Es gibt natürlich ein paar Anbieter die diese Idee aufgegriffen haben und jeder fängt einmal "klein" an. Aber mich wundert es, dass das nicht schneller ausgebaut wird. Selbstverständlich hängt das auch mit der Nachfrage zusammen -> ist natürlich schwer Kunden zu gewinnen, bis man mal eine ordentliche Mediathek aufgebaut hat.


Ließ mal bitte genau was er geschrieben hat.
Er hat gesagt es müsste ein Dienst für Serien und Filme geben und das für 8-10 Euro im Monat.
Den habe ich genannt. Wie viel und in welcher Qualität der Content angeboten wird, war überhaupt nicht gefragt gewesen.
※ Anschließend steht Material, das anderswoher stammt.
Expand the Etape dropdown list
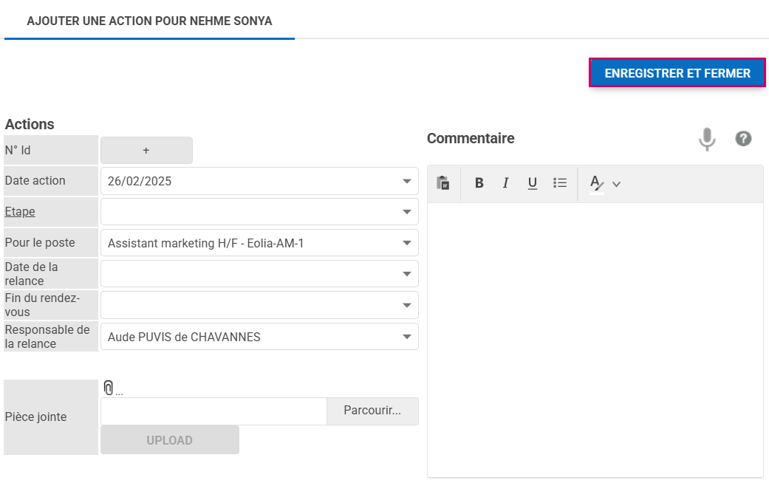 (406, 212)
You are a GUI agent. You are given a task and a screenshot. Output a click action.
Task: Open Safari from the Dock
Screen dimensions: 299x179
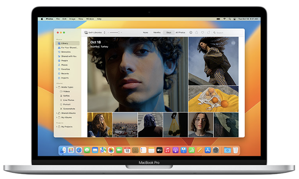79,150
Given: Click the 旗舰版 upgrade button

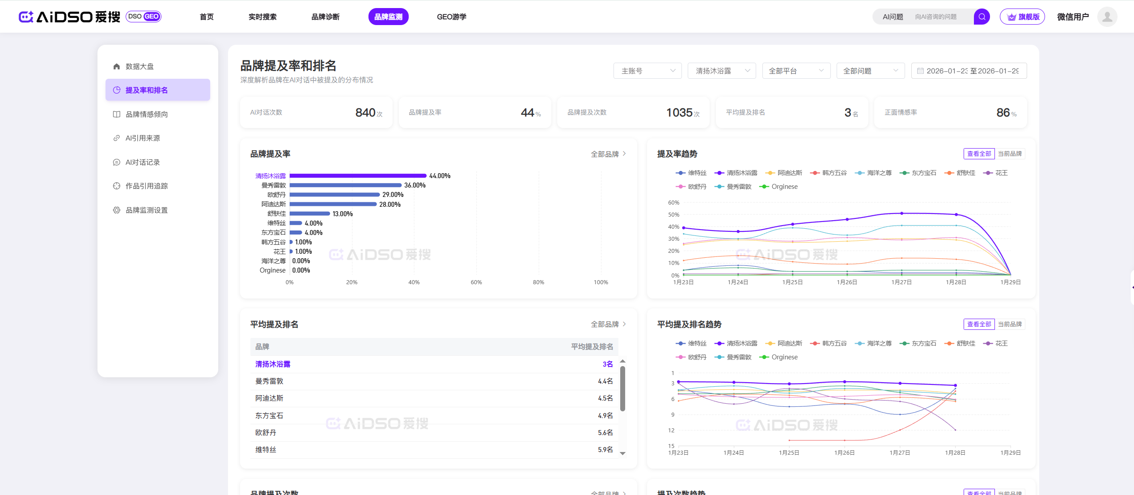Looking at the screenshot, I should click(1023, 17).
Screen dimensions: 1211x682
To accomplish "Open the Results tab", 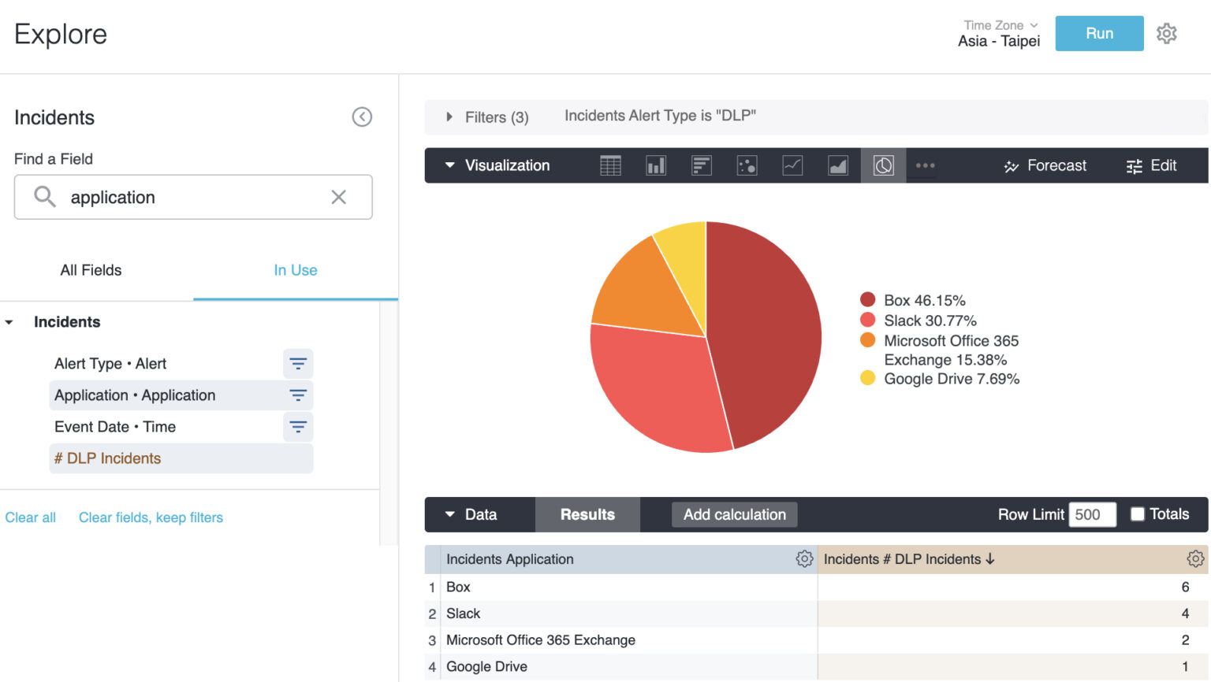I will [587, 514].
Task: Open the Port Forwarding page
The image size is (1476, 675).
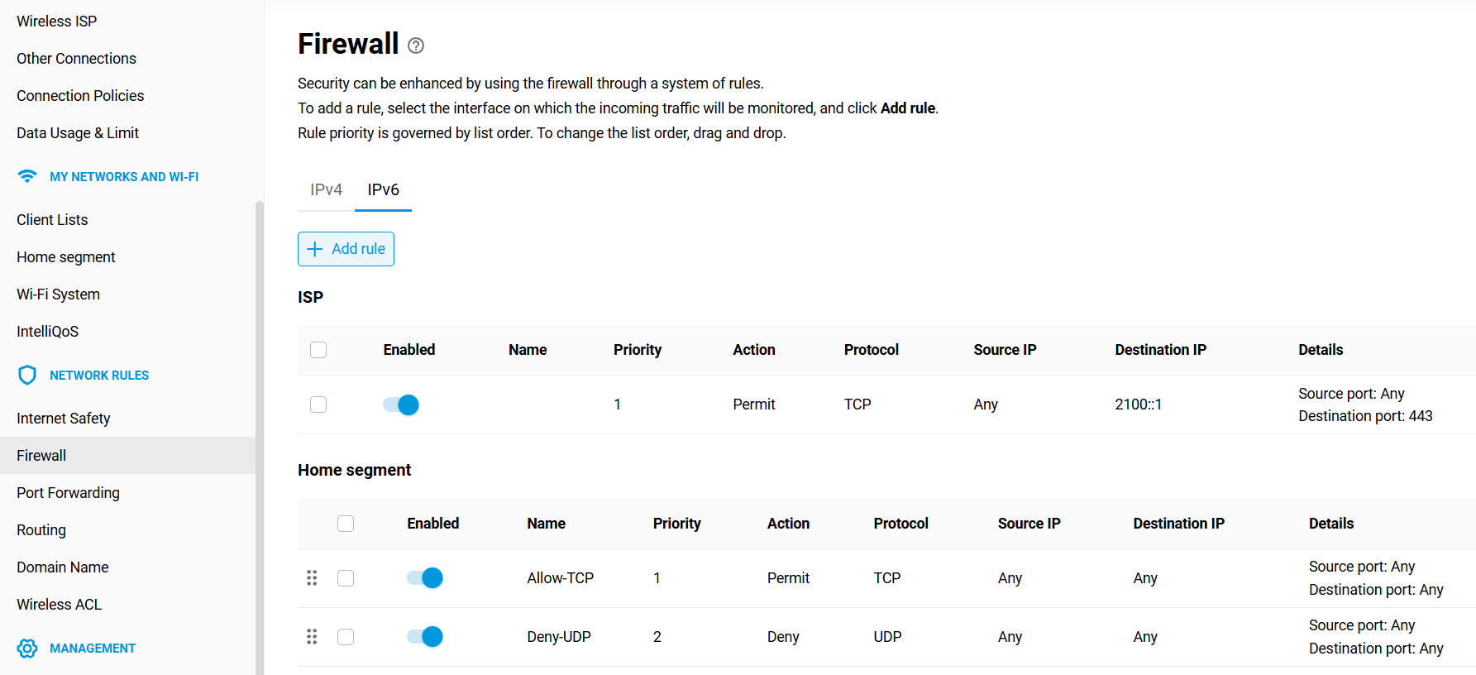Action: [x=68, y=492]
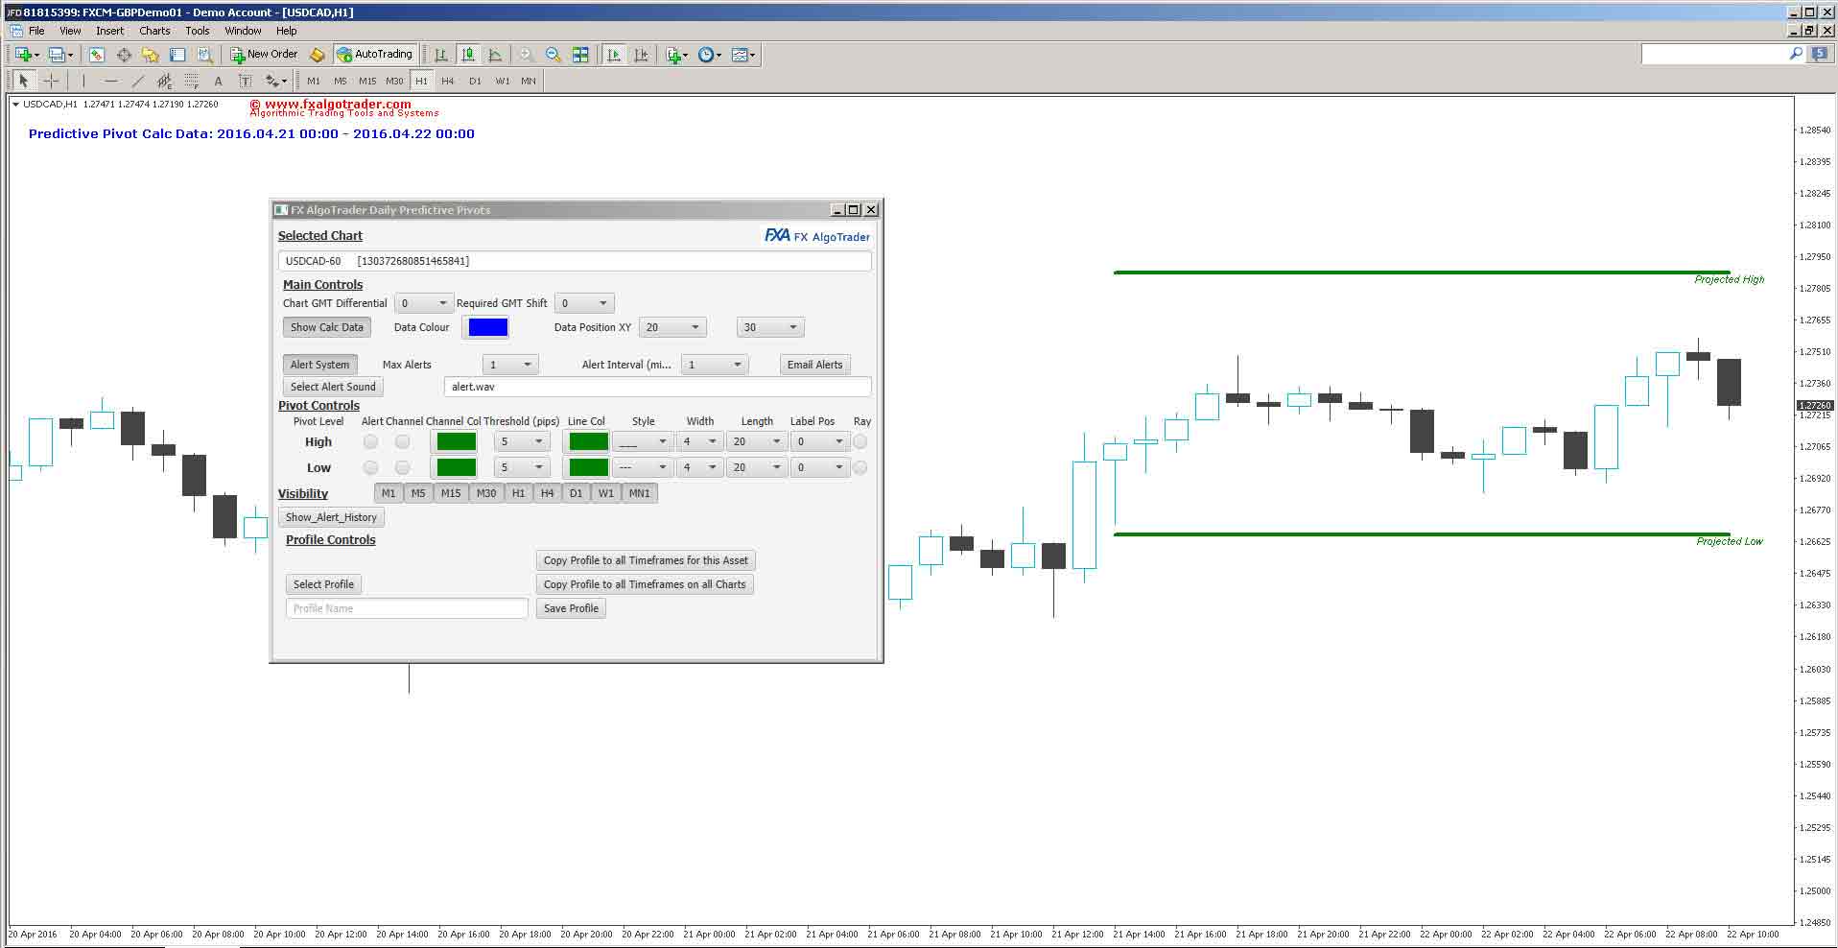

Kannst auch nicht direkt kinox.to & Co mit Portalen die etwas direkt von Ihrem Server aus anbieten müssen vergleichen.
Kinox.to etc. sind einfach nur Verlinkungsseiten...keine Anbieter! und nichts weiter.
Selbst wenn es so etwas später dann ausreichend gäbe, wirst du auch zukünftig nie Kinofilme direkt zum Start angeboten bekommen. Daher ist dieser Vergleich eher unpassend.
(Diese spanischen PayTV Sender außen vor...den selbst dort dauert es auch ein paar Wochen nach Start. )


Zitat: (Original von OctoCore;5494641)
Oder drunter oder dahinter...
Da kann sich die GVU wieder feiern - sie haben ein Provinzler-Portal abgeschossen, das niemanden so wirklich interessiert.
Ändert auch nichts daran, dass die Dateien wahrscheinlich immer noch auf den diversen Schurkenservern herum oxidieren.
100.000 böse Inhalte? Wahrscheinlich eher mutmaßlich - und das ist nicht wirklich viel und die GVU macht bei ihren "Erfolgen" immer gerne auf dicke Hose und trägt kräftig auf.

Mit dem kino.to-Fall kann man es wohl kaum wirklich vergleichen.

Diese Seite kennen mehr Menschen als du glaubst. Nur wenn ihr davon niemals gehört habt, heißt es nicht das zig andere die Seite nicht kennen.
Wer ein bissel mal gegoogelt hat, der Stoß auch ganz schnell auf diese Seite. Zudem gab es dort auch viele Inhalte (besonders ältere Filme!) die bei Kinox.to etc nicht zugeben waren.